What is asked:
Copy the following records line for line, without changing anything.

□ □ □ □ □

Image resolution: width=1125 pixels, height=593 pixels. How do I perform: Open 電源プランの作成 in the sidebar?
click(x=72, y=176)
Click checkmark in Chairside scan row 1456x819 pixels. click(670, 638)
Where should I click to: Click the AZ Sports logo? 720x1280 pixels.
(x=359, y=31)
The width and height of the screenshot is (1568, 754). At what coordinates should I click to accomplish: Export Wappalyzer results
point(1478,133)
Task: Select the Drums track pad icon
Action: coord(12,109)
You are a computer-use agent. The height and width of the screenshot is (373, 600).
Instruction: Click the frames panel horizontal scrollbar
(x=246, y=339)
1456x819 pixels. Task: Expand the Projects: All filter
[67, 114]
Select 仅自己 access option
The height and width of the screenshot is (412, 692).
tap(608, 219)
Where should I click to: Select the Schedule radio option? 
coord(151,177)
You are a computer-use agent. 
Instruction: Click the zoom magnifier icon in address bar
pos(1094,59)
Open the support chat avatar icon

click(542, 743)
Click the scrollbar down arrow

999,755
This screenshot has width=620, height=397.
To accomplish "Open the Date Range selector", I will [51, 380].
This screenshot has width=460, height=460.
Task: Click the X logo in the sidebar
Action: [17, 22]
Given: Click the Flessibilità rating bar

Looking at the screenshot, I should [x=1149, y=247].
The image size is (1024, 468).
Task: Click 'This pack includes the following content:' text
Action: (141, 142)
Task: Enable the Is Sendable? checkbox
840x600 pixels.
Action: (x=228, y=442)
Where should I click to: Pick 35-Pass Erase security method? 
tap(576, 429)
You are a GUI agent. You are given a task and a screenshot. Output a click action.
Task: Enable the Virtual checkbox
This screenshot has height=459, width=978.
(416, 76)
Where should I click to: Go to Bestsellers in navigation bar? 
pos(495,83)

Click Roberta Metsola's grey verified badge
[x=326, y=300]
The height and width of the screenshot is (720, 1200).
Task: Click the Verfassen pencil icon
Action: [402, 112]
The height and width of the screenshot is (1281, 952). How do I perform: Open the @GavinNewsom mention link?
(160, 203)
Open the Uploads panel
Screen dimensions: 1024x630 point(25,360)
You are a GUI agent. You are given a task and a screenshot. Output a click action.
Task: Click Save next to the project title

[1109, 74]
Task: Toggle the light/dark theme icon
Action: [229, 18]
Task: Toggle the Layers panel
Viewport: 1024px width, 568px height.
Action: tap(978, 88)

□ □ □ □ □

The completed task:
Image resolution: width=1125 pixels, height=593 pixels. How do I perform: Open 電源プランの作成 in the sidebar?
click(x=72, y=176)
Click checkmark in Chairside scan row 1456x819 pixels. click(670, 638)
Where should I click to: Click the AZ Sports logo? 720x1280 pixels.
(x=359, y=31)
The width and height of the screenshot is (1568, 754). At what coordinates should I click to accomplish: Export Wappalyzer results
point(1478,133)
Task: Select the Drums track pad icon
Action: coord(12,109)
You are a computer-use agent. The height and width of the screenshot is (373, 600).
Instruction: Click the frames panel horizontal scrollbar
(x=246, y=339)
1456x819 pixels. Task: Expand the Projects: All filter
[67, 114]
Select 仅自己 access option
The height and width of the screenshot is (412, 692).
tap(608, 219)
Where should I click to: Select the Schedule radio option? 
coord(151,177)
You are a computer-use agent. 
Instruction: Click the zoom magnifier icon in address bar
pos(1094,59)
Open the support chat avatar icon

click(542, 743)
Click the scrollbar down arrow

999,755
This screenshot has width=620, height=397.
To accomplish "Open the Date Range selector", I will [51, 380].
This screenshot has width=460, height=460.
Task: Click the X logo in the sidebar
Action: [17, 22]
Given: Click the Flessibilità rating bar

Looking at the screenshot, I should [x=1149, y=247].
The image size is (1024, 468).
Task: Click 'This pack includes the following content:' text
Action: (141, 142)
Task: Enable the Is Sendable? checkbox
840x600 pixels.
Action: (x=228, y=442)
Where should I click to: Pick 35-Pass Erase security method? 
tap(576, 429)
You are a GUI agent. You are given a task and a screenshot. Output a click action.
Task: Enable the Virtual checkbox
This screenshot has height=459, width=978.
(416, 76)
Where should I click to: Go to Bestsellers in navigation bar? 
pos(495,83)

Click Roberta Metsola's grey verified badge
[x=326, y=300]
The height and width of the screenshot is (720, 1200).
Task: Click the Verfassen pencil icon
Action: [402, 112]
The height and width of the screenshot is (1281, 952). How do I perform: Open the @GavinNewsom mention link?
(160, 203)
Open the Uploads panel
Screen dimensions: 1024x630 point(25,360)
You are a GUI agent. You are given a task and a screenshot. Output a click action.
Task: Click Save next to the project title

[1109, 74]
Task: Toggle the light/dark theme icon
Action: [229, 18]
Task: Toggle the Layers panel
Viewport: 1024px width, 568px height.
Action: tap(978, 88)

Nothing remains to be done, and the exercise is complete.